[Stored items]
:::

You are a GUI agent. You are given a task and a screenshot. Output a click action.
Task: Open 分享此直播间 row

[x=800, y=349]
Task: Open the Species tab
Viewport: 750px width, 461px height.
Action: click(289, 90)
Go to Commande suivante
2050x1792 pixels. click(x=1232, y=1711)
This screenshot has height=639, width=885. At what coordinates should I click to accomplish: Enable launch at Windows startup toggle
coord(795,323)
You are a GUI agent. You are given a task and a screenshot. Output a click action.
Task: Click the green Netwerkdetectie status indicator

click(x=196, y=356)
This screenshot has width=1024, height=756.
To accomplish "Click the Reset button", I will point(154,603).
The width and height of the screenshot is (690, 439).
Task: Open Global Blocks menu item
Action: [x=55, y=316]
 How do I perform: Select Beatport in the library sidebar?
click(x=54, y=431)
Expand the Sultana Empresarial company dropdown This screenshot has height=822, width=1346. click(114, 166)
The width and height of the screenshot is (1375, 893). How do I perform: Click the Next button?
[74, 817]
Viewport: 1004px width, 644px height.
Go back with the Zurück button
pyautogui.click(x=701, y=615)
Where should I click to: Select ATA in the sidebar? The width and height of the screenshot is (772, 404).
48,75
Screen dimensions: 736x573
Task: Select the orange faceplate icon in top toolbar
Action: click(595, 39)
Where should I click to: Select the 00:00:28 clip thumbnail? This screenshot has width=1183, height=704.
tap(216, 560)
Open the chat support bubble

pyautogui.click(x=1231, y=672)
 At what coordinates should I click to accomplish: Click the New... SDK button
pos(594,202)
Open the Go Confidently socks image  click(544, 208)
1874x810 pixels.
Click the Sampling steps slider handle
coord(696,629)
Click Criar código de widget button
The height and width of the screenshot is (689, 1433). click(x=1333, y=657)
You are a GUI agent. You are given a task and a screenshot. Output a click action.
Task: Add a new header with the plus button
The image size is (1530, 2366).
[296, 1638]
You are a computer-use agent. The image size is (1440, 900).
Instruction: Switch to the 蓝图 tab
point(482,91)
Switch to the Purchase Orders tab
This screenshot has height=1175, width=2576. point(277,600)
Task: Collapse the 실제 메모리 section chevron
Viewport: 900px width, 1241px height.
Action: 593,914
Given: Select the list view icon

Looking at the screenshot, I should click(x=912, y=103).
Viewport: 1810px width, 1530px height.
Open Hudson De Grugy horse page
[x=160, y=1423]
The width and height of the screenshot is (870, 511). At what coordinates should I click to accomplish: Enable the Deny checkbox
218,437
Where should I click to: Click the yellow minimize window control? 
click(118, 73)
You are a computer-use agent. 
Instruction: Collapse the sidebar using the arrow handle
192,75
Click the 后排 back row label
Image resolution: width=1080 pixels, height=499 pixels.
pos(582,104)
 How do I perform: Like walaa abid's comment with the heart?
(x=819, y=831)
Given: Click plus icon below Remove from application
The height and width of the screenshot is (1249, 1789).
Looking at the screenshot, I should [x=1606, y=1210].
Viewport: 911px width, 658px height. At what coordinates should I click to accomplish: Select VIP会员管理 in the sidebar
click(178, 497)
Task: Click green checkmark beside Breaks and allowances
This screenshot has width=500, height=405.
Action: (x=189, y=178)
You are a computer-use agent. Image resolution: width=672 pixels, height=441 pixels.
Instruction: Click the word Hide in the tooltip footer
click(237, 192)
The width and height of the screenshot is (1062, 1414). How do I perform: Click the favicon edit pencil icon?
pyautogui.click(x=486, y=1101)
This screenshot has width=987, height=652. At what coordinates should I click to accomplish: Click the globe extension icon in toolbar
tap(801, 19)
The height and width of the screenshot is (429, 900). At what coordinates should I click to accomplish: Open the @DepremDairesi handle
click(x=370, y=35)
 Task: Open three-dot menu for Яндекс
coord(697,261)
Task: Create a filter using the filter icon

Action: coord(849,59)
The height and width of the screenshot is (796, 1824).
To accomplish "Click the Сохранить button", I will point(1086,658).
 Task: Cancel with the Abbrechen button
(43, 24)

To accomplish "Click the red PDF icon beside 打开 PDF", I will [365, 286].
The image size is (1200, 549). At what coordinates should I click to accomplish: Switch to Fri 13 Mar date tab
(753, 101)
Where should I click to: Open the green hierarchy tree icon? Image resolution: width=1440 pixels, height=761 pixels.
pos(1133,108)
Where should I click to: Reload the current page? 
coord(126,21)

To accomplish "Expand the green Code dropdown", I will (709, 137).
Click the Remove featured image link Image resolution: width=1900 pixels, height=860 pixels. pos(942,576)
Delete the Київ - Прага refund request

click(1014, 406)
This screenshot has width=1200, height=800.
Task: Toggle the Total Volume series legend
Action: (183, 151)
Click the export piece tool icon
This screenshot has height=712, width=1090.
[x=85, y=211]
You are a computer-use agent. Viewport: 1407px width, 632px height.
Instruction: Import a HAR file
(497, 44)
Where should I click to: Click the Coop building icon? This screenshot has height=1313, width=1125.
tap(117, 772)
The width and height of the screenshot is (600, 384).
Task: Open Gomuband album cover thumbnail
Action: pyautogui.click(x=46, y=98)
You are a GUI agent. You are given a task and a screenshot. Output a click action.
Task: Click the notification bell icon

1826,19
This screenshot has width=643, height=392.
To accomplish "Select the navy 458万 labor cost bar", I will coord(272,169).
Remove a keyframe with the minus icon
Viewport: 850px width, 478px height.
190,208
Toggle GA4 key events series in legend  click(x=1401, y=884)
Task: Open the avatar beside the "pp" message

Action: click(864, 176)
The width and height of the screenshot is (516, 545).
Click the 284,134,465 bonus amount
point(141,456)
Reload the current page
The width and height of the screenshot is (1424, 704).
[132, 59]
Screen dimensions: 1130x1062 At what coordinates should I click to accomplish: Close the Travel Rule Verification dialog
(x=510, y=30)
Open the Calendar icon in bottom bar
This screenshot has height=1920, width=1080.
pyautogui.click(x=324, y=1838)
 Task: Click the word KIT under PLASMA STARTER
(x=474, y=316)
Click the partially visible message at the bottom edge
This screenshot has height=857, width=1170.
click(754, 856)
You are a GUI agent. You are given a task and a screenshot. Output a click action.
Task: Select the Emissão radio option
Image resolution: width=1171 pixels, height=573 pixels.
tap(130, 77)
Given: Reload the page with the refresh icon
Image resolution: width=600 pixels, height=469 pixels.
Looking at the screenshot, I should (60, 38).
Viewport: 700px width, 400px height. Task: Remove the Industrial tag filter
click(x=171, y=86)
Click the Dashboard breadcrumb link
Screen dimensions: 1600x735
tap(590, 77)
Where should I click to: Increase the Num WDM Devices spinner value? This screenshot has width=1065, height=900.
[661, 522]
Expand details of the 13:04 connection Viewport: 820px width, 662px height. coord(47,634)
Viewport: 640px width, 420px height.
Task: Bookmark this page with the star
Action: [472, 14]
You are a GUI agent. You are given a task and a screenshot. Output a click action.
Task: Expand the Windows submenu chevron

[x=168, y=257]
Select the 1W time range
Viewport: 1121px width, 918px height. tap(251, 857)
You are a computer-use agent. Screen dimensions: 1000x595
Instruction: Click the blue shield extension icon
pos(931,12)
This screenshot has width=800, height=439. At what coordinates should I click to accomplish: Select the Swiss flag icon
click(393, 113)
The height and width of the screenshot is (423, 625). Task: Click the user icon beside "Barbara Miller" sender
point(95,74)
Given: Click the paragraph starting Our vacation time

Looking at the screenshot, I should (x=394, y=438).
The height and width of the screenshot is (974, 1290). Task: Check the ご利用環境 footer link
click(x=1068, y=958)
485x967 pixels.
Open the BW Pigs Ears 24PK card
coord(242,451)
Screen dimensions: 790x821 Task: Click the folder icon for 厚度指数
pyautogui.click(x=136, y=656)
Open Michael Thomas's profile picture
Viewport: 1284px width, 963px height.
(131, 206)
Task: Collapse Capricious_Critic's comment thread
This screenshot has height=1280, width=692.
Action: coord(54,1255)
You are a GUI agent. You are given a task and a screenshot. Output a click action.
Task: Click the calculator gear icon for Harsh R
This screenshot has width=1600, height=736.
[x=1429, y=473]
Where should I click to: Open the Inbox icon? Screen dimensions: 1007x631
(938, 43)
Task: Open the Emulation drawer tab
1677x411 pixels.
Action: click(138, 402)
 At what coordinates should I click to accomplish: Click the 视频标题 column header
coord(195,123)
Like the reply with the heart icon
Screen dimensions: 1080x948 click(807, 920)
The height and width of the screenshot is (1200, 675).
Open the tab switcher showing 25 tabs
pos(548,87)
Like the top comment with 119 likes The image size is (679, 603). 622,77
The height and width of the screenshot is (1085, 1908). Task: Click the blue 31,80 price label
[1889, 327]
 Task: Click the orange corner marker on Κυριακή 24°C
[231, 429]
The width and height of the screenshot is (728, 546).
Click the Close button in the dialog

:::

Task prompt
Go line by line through the data and copy any that contain "computer".

Finished task
You are a computer-use agent. The image size is (1440, 900).
You are a computer-use agent. 
You are a computer-use agent. Image resolution: width=672 pixels, height=441 pixels.
You are a computer-use agent. Viewport: 1407px width, 632px height.
You are a computer-use agent. Screen dimensions: 1000x595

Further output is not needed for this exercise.